I think McCain is unfortunately experienced. He is certainly 'old guard', and I think it's past time for a changing of the guard, as it were. I'd hate to see him 'grandfathered in' to the Presidency. Still, it isn't his age that determines his politics. I know many people my age who align very strongly with McCain; individual politics may change over time, but rarely does any particular viewpoint or political stance vanish entirely. Alas, the old guard perspective will be with America long after all the old guards are dead and gone.

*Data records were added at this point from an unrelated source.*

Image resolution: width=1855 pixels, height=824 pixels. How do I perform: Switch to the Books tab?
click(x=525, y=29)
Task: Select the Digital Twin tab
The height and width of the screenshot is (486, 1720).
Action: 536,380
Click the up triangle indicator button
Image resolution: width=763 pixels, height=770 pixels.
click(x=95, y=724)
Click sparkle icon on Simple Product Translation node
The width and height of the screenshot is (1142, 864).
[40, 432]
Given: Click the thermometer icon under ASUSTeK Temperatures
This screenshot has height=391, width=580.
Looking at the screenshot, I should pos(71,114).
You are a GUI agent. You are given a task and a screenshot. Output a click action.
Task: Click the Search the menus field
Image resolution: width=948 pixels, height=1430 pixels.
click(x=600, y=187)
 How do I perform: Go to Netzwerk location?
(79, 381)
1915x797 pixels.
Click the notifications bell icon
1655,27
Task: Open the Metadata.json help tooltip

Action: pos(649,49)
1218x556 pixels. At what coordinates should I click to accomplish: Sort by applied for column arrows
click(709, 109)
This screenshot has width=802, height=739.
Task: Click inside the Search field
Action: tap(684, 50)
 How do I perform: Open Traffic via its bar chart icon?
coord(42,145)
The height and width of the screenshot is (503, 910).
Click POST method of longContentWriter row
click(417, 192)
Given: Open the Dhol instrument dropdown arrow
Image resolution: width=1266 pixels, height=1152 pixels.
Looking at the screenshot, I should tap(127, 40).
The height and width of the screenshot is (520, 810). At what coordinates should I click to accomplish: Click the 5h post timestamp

I definitely care what the rest of the world thinks. No man is an island, right? Well, even island nations aren't 'islands' anymore. Xenophobia as foreign policy is pointlessly dangerous. Who in their right mind wants more enemies? Especially in this day and age. Yes, I care what the world thinks.
kwsapphire wrote:
Sep. 26th, 2008 07:35 pm (UTC)
I was on the O-train for a while. Then my eyes were opened. Now I see Obama as a slightly-better choice than McCain. Given the two choices I would certainly rather have Obama in office, but I'd absolutely rather have Ron Paul be president of the U.S. Who I vote for will depend on how much of a lead Obama has over McCain. If I have to vote against McCain and Palin, I will. If it looks like Obama has the lead, I will vote for Ron Paul. (Oddly enough when I was supporting Obama, I actually wanted an Obama/Biden ticket. Funny how I got what I'd wanted only after I learned that it's not what I really wanted.)
bastblack wrote:
Sep. 26th, 2008 09:17 pm (UTC)
Q:
Is Obama viewed with such glee as he is in Europe?

A:
No. The majority do like him and find him inspiring, (he's the Tiger Woods of politics!), but we are also scared because he *is* change. It always scary to take that first step into the unknown.


Q:
Would you define McCain as experienced or as part of the old guard?

A:
McCain is part of the old guard. He is not a leader, he's a pawn, and he's proven it over, and over, and over on this campaign trial. Instead of staying true to his own beliefs, he does what he told to do by those who have the power.

Q:
And, if you’re American, do you care what the rest of the world thinks?

A:
Yes, as long as they are our allies.
putyourendtowar wrote:
Sep. 29th, 2008 09:19 am (UTC)
the quarter of a trillion dollar giveaway
jolly good, old boy! i like the british sense of play... and this is what i watched today.

america essentially doubled it's national debt in one week trying to bail out the banks. now come home mortgages and after hurricane katrina, what's left?